Foam Glue is best for building your plane. Of the two mentioned above the Ultrafly glue is far superior. Foam glue takes quite a long while to cure, meaning it is not ideal for repairs.
Epoxy works well enough. However, it can be a fraction heavy and is sometimes more flexible than you might like.
Some people also speak highly of hot glue (and the associated hot glue gun) for this kind of stuff. Personally, I don’t like it and don’t think it is strong enough to justify its weight.
large scale airplane models
plastic scale models
p 51 h
This hobby is going to give you a new appreciation for the load bearing potential of sticky tape, packing tape and other tapes such as fiberglass reinforced tape. The tape is one of the model aviator’s secret weapons in the battle against gravity.
Model planes tend to be so light that tape is actually quite a useful, versatile and (comparatively) strong material. It is also reasonably light, and incredibly easy to use.
Some applications for tape include as a protective layer (on leading and trailing edges and elsewhere) as well as an assistant holding foam in place while it drys. It’s also the premier cowling repair method (yep – just tape her up, if you do the job cleanly and put the tape on the inside people won’t even realize that you smashed the cowling into 4 pieces on the last “landing”).

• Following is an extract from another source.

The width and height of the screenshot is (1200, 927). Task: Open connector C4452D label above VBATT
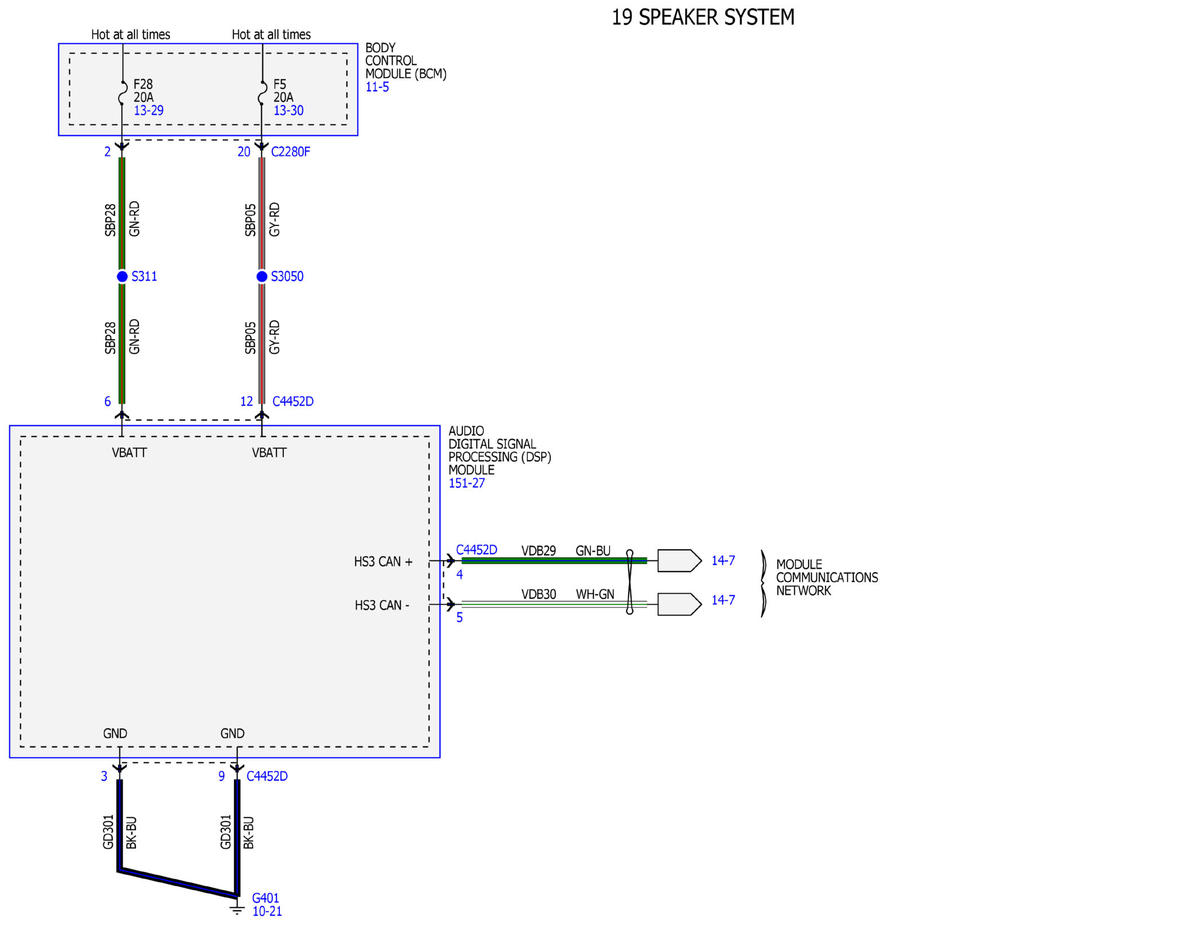click(293, 401)
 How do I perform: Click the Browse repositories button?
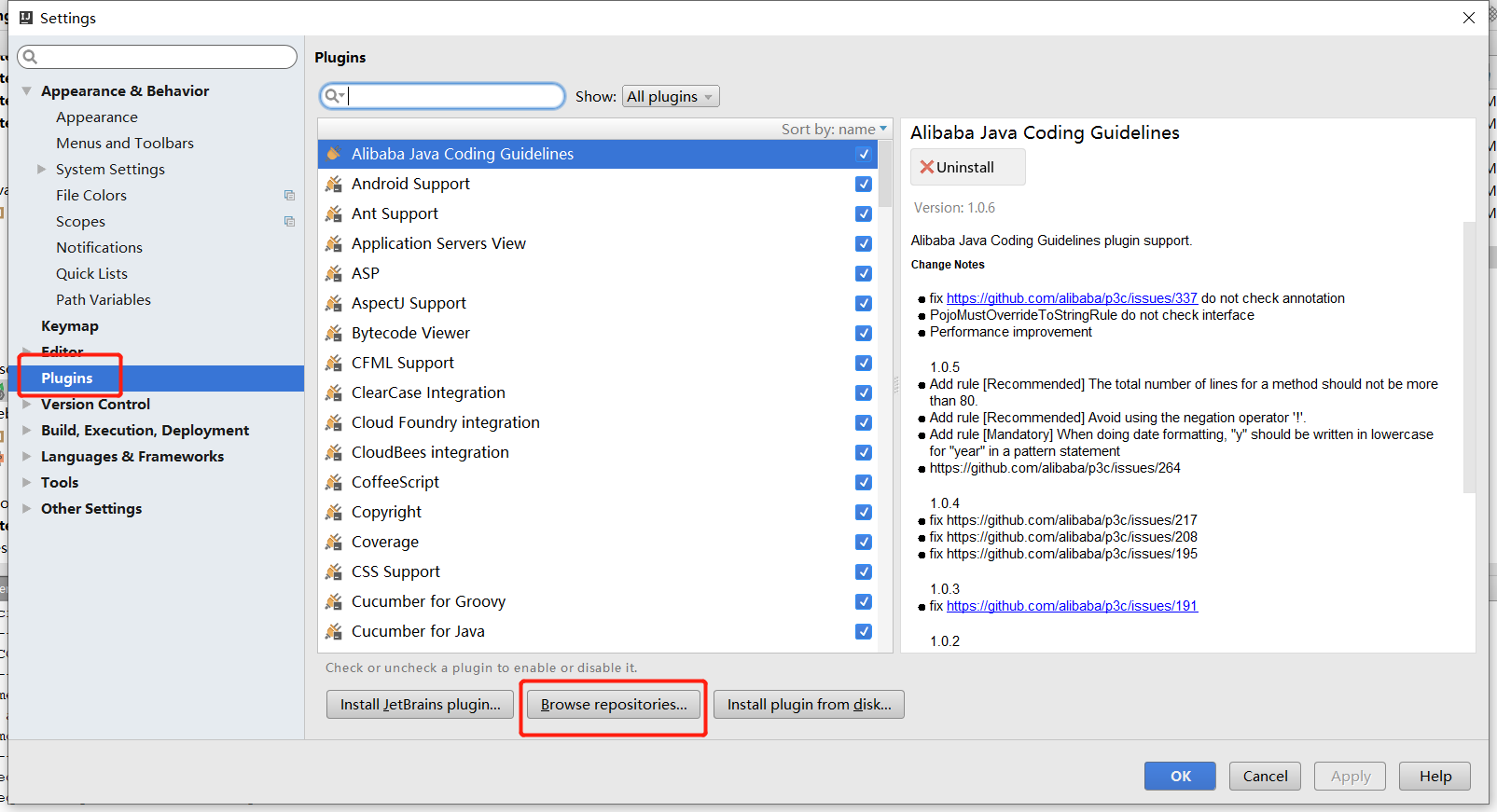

What the heck are you doing flying balsa? Normal CA and other bits of balsa are best for repairs.
You had your first flight, and no doubt it was quite a rush. Hopefully, it lasted a little while and ended well.
The good news is it does start to get easier from here.
For your next 4 flights, you want to follow the same flight plane as for your first flight. Take off, get to altitude and then fly either circuits or figure eights at about 3/4 throttle. You want zero, or very light breezes for these flights.
Before you fly again
Few things you need to check before you fly again:
- Were you able to trim your aircraft or was she still out of trim with the tabs pushed fully in one direction? If you couldn’t then you may need to make some mechanical adjustments before she flys again.
- If there are any particular mistakes you made that you can recall, think about how you might have dealt with them differently, and mentally drill yourself.
- Repair any damage to your plane – trying to fly with a damaged plane will probably get you into trouble. The plane doesn’t need to be perfect, but the wings need to be straight and strong, and the control surfaces need to work properly.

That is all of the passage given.